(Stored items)
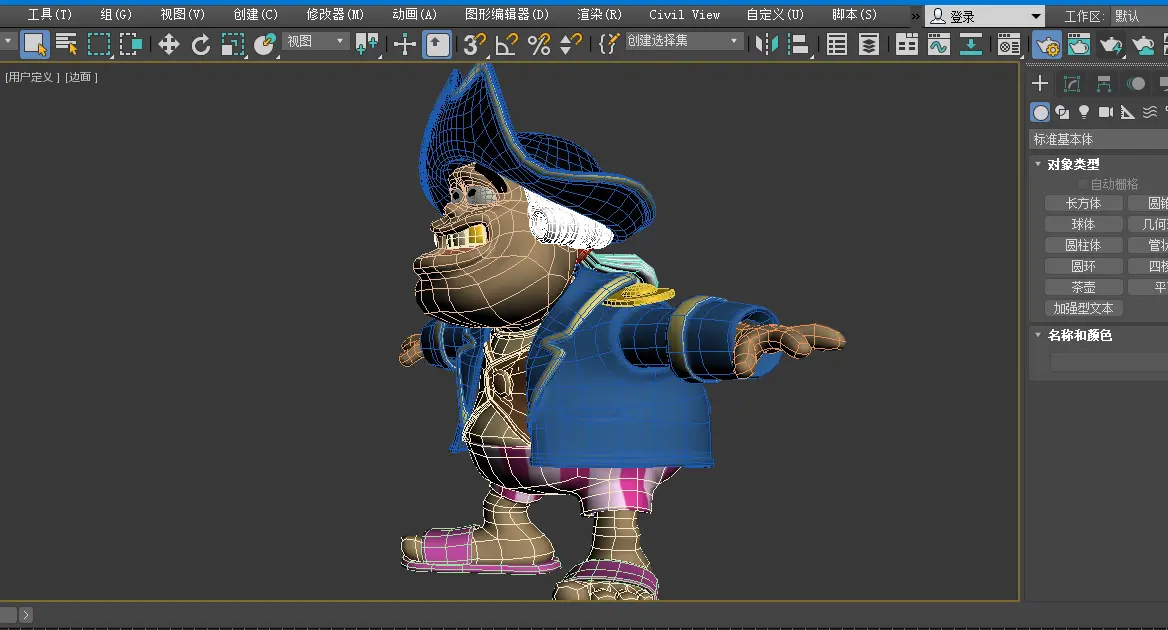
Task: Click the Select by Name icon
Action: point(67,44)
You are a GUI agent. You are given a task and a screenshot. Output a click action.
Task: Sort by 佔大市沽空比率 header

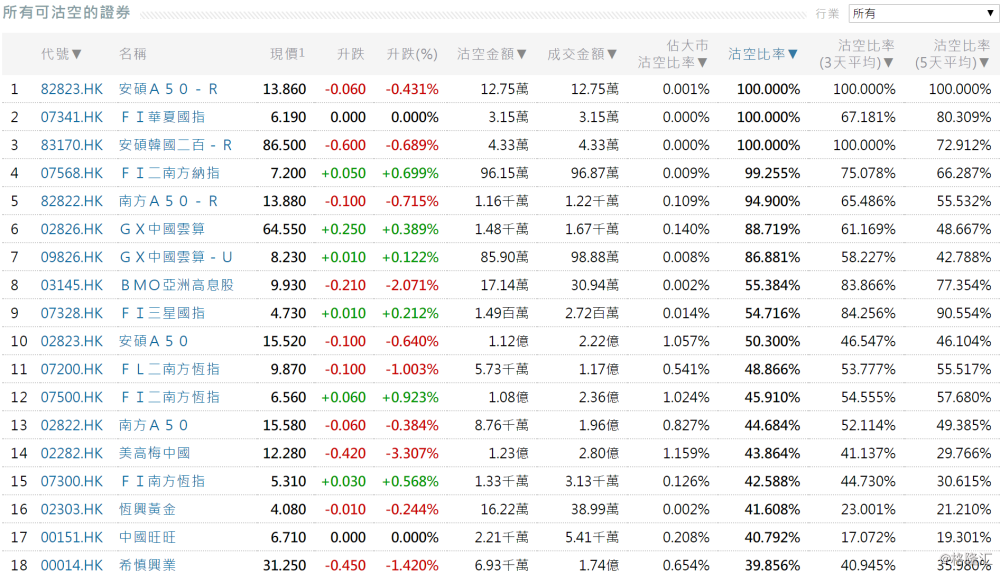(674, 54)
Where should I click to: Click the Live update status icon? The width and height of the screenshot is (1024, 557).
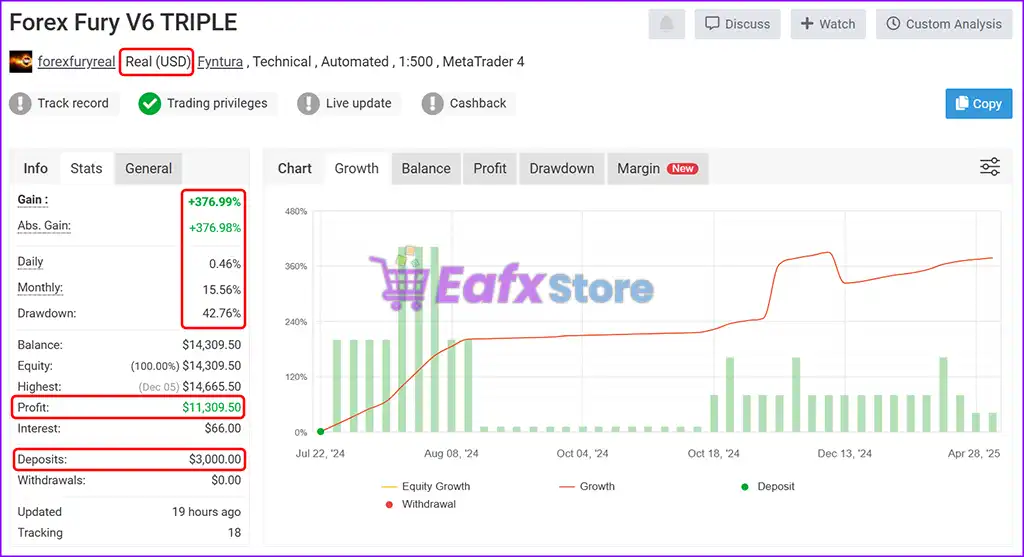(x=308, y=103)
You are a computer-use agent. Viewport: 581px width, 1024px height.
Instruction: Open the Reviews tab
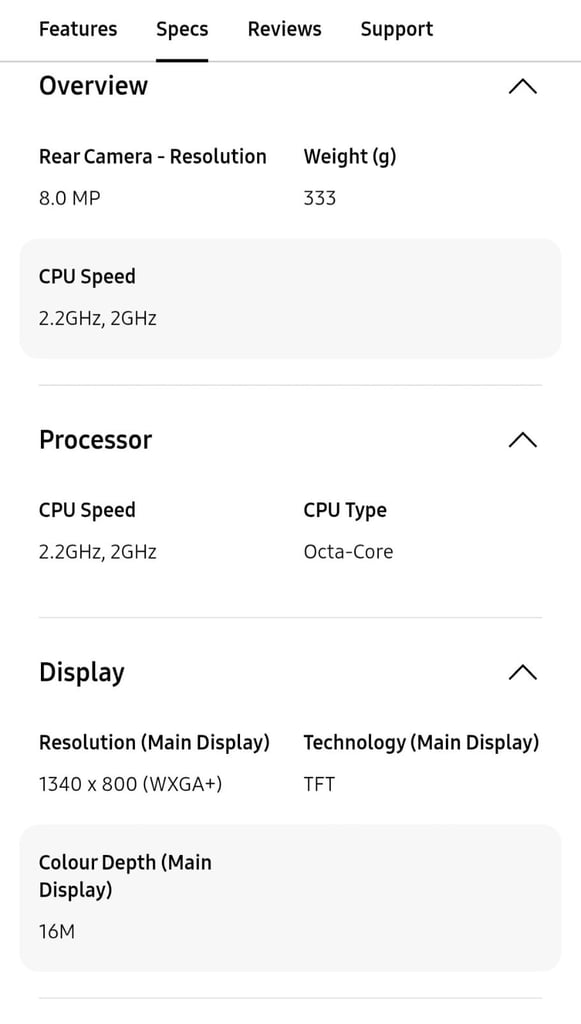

▸ WHAT THIS TASK INVOLVES:
Nothing but the lines from the line containing "Where should I" to the end of the records above should be repeated, exactly and with every picture omitted.

▸ OUTPUT OF THE TASK:
Where should I click to: Click the Live update status icon? The width and height of the screenshot is (1024, 557).
(x=308, y=103)
You are a computer-use agent. Viewport: 581px width, 1024px height.
Instruction: Open the Reviews tab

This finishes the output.